DENTON, Texas –Valentine’s Day, Feb. 14 marks the 50th anniversary of what began as an underground facility designed to survive a nuclear war and provide for the continuity of U.S. government operations. The Federal Regional Center (FRC) was constructed between 1961 and late 1963 on 20 acres in Denton.
The FRC has been operated by the Federal Emergency Management Agency since the agency came into being in 1979. Before that, it was operated by the Office of Civil Defense and Emergency Planning, one of FEMA’s predecessor agencies.
Plans were made in the late 1950s to ensure the survival of the U.S. government in the event of a nuclear war between the United States and the Soviet Union. Part of those plans called for construction of fallout shelters for federal officials around the country.
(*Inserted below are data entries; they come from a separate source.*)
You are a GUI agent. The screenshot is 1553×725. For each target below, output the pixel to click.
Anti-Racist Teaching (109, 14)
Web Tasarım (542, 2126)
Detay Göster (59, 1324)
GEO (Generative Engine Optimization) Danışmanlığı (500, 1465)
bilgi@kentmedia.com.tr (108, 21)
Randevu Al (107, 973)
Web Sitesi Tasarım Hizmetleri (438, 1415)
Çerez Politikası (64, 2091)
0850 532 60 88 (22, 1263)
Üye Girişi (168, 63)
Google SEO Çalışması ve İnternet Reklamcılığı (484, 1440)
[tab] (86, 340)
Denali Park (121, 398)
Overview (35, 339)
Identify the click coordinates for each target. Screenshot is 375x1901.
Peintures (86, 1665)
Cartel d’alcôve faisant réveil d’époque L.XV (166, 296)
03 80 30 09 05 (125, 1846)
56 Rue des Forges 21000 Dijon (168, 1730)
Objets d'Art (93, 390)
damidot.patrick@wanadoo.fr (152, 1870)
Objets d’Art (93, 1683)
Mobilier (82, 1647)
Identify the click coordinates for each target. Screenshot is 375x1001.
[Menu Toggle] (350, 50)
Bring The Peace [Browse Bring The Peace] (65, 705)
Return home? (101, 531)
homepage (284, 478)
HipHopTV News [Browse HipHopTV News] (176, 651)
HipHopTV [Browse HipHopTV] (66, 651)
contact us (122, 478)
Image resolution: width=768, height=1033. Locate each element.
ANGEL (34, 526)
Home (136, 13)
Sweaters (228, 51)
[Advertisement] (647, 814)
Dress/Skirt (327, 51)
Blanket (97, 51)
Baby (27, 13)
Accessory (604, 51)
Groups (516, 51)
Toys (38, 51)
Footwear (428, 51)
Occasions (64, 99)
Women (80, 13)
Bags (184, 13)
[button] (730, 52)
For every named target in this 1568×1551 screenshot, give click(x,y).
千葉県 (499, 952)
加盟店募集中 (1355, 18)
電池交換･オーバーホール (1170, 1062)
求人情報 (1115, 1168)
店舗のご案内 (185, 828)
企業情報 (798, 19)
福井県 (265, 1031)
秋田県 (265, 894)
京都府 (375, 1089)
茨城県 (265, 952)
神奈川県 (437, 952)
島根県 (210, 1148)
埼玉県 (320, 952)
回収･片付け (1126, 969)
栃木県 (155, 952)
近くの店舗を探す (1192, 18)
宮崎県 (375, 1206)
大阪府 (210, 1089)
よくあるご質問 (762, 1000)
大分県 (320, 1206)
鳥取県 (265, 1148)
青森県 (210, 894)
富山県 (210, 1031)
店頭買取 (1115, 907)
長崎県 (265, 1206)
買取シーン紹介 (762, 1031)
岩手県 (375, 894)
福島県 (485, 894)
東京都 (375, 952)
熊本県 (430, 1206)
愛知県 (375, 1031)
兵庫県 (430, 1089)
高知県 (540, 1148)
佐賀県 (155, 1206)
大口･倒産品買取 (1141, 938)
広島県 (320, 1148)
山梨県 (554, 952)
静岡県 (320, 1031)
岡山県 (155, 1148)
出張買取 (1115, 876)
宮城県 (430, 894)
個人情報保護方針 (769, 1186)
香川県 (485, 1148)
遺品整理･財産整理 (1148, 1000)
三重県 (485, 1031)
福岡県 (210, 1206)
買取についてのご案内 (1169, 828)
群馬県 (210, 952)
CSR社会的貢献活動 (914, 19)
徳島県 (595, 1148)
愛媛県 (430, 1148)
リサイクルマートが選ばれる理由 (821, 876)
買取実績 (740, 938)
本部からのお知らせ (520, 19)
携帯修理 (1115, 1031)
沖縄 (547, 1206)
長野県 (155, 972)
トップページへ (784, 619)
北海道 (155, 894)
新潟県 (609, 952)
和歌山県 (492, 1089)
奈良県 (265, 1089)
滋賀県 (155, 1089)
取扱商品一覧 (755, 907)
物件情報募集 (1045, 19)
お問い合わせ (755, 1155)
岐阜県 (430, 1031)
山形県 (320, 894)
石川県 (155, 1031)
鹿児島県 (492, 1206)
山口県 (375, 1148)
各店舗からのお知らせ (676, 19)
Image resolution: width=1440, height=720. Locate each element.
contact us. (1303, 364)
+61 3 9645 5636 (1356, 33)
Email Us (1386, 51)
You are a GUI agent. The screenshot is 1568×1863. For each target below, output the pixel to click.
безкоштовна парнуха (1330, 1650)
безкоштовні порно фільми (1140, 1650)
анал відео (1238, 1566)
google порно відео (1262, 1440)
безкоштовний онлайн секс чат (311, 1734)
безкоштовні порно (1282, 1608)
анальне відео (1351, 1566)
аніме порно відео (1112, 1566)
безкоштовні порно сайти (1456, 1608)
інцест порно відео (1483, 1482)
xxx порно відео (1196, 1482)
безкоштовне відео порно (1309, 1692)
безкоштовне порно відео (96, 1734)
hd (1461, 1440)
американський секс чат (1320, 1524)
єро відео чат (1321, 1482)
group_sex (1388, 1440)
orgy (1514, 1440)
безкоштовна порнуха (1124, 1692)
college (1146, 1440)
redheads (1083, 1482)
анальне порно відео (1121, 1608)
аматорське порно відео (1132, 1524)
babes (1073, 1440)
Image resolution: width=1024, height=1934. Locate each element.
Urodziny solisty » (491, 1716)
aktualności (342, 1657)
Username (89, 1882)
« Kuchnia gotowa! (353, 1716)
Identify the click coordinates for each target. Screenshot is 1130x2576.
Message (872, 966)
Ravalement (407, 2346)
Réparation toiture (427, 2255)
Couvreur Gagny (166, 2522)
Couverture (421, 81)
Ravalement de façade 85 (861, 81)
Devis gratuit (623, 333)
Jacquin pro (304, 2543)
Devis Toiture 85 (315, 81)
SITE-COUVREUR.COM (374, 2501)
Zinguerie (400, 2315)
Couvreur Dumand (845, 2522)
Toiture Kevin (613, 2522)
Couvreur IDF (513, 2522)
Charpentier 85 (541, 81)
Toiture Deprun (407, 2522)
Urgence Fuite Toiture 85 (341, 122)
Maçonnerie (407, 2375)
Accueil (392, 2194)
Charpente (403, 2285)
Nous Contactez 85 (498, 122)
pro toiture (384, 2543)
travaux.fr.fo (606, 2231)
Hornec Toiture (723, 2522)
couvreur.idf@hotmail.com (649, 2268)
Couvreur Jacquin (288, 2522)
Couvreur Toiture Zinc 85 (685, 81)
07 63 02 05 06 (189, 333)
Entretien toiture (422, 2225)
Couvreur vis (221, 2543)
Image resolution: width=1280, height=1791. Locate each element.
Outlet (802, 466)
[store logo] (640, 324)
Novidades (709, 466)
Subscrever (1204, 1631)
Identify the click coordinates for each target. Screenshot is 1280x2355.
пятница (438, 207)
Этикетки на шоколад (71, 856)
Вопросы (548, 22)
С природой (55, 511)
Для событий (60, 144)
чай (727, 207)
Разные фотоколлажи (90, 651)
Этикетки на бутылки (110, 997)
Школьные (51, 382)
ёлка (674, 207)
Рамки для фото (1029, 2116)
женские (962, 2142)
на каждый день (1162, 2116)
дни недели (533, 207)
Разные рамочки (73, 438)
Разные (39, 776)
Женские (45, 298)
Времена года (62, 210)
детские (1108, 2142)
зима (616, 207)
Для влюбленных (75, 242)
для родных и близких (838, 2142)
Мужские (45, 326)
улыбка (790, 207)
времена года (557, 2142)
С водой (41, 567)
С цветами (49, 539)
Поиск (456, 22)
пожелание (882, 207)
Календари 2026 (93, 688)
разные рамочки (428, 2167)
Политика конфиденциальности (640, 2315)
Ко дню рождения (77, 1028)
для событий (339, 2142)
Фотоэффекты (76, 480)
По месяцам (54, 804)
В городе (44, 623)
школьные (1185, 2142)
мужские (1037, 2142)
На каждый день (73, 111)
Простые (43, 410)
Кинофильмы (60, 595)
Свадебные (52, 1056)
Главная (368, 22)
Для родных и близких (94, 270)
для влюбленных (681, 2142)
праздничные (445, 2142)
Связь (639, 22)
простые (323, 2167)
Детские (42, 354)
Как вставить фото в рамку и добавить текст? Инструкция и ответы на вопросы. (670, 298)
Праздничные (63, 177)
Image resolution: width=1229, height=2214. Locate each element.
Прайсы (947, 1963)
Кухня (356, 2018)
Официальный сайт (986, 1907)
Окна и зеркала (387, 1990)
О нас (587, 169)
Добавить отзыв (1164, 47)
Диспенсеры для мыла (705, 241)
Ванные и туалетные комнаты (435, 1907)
The first of five such centers was constructed in Denton, Texas. The FRC was designed to be self-sufficient for 30 days, and was equipped with a water well, kitchen, food for 300-500 people for 30 days, a dining room, decontamination room, infirmary, diesel generators and a 30 day supply of diesel for the generators
Besides staff with the Civil Defense and Emergency Planning Office, representatives from other government agencies in the Dallas-Fort Worth area worked in the facility in the early days. These agencies included the Federal Communications Commission, the Commerce Department, Department of the Interior and the Treasury Department.
A group of visionary Denton business and community leaders, including Bill Utter, Roy Appleton and Riley Cross, organized a drive to buy the land for the facility and donated it to the federal government. They foresaw the economic benefits of having the center in Denton.
Senate Majority Leader Lyndon B. Johnson supported the project in the early days, and continued to support it when he became vice president. President John F. Kennedy made the final decision to build the facility in Denton.